This paper presented an approach for harmonizing heterogeneous manuscript metadata databases with a focus on the manuscript description and provenance, leading to four primary results. These are:
  1. The design of a proof of concept for an event-based harmonizing data model capable of representing both manuscript metadata and their provenance information in detail, that can also be used for integrating heterogeneous local manuscript datasets into a global KG.
  2. The design of a production model for aggregating and harmonizing distributed heterogeneous datasets into a global Linked Data Service, based on the harmonizing data model and a set of shared vocabularies for populating the model.
  3. A successful example of a style of iterative and discursive collaboration among manuscript scholars, metadata specialists, digital humanists, and computer scientists that informed the development of the data modeling, the processes of transformation, and the design and defined purpose of the interface as an entry and initial guide to the exploration of the combined datasets in the unified KG.
  4. A better understanding of the behavior of the three different approaches used in the source datasets to manuscript description and metadata in a SW environment and recommendations for future projects involving digital manuscript description.
The semantic portal demonstrator MMM and its underlying LOD service created and published on the SW provide evidence for the success of the first two results. In the process of developing the portal and the service, the project also produced the following artifacts that have the potential to impact future work that may build upon the MMM model. These are:
  • A unifying data model for manuscript metadata and provenance;
  • Data transformation pipeline and tools for linking and harmonizing the source datasets;
  • A LOD publication of the integrated data;
  • Vocabularies for four main entity categories reconciled across the data sources: Manuscripts, Works, Actors, Places;
  • LOD vocabularies with unique identifiers for 222,605 manuscripts, 435,428 works, 5,077 places, 56,685 persons and organizations, and 1,880,399 events.
Harder to quantify but no less important are the third and fourth primary results. The fruitful collaboration between the two working groups identified at the outset—the first group focused on the requirements of manuscript provenance scholarship, and the other on the information science research needed to meet those requirements—was key to the success of the project. The ability to maintain open lines of communication throughout the development process as it progressed iteratively from identification of research questions, to modeling design and implementation, and finally to publication and evaluation, provided the mechanism to build a robust, transparent, and intuitive resource for manuscript discovery. The challenges presented by the three datasets were overcome through careful analysis of them by the “scholarship” group that was then communicated to the “information science” group to provide building blocks for designing the first iteration of the data model. Upon implementation of the model, both groups worked together to apply the initial research questions to test the model.

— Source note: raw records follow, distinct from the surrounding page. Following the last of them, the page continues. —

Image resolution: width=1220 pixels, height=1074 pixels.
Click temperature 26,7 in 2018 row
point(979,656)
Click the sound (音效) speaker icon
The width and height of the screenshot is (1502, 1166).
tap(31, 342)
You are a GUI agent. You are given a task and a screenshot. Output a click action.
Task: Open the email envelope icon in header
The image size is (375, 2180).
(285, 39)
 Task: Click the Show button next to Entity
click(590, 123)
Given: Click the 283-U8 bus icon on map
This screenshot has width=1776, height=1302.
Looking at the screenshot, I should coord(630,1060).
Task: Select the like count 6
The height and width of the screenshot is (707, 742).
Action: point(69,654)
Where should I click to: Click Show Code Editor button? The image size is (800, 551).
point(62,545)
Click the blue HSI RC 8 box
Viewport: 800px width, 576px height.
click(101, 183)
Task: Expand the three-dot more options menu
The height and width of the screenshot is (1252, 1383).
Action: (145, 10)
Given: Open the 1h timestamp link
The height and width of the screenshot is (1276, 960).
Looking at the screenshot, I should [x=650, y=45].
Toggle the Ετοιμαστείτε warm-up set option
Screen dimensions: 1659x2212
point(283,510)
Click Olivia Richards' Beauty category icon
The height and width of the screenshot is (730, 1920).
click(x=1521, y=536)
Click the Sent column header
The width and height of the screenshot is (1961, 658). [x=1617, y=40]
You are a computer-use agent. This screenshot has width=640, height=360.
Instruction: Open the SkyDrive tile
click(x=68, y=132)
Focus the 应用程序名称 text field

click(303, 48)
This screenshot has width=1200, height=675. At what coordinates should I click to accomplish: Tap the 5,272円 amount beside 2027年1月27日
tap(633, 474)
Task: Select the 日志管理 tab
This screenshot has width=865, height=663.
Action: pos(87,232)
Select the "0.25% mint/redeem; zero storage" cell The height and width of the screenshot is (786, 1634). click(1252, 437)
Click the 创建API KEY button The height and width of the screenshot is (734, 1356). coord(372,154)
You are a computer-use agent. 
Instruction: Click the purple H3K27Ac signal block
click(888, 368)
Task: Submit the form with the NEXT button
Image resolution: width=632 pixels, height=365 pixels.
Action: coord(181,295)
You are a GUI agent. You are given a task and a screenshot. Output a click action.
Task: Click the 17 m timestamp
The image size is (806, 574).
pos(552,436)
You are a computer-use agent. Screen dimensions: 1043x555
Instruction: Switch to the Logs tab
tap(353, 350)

Testing the model through extensive SPARQL querying produced two significant results. It allowed the “information science” group to fine-tune the data model in response to particular successes or roadblocks discovered in the application of the initial research questions. Second, the “scholarship” group became more proficient in querying the data, which encouraged them to develop new research questions not previously considered. Testing thus gave the “scholarship” group greater clarity about the contents, limitations, and new possibilities for research and discovery presented by the combined dataset. For example, a query to determine the average ratio of the page size of liturgical manuscripts produced between 500 AD and 1,601 AD produced 4,498 results. The query is available36 in the online Yasgui tool, which is also used to visualize the results. Presented in the scatter plot graph of Figure 4, the data shows an expected average height to width ratio to be between 1.5 and 2.0 for liturgical manuscripts in codex form. More interesting are the three outlier points where the ratio is greater than 8.0. Two instances between the ratios 8.0 and 11.0 are the result of data entry error in the source datasets. The highest ratio, however, points to an atypical context for a liturgical manuscript, a roll in which the text would begin at the top and continue down the face of the roll (its recto). The text is a set of prayers from a breviary, a book that outlines the liturgical regime of religious institution over the course of a year. A breviary is typically held in the hands for an individual's reference. A roll, therefore, is truly atypical for such a text and suggests a different functional context. The data both confirms that this format is atypical and begs further academic investigation into the circumstances that produced such a format.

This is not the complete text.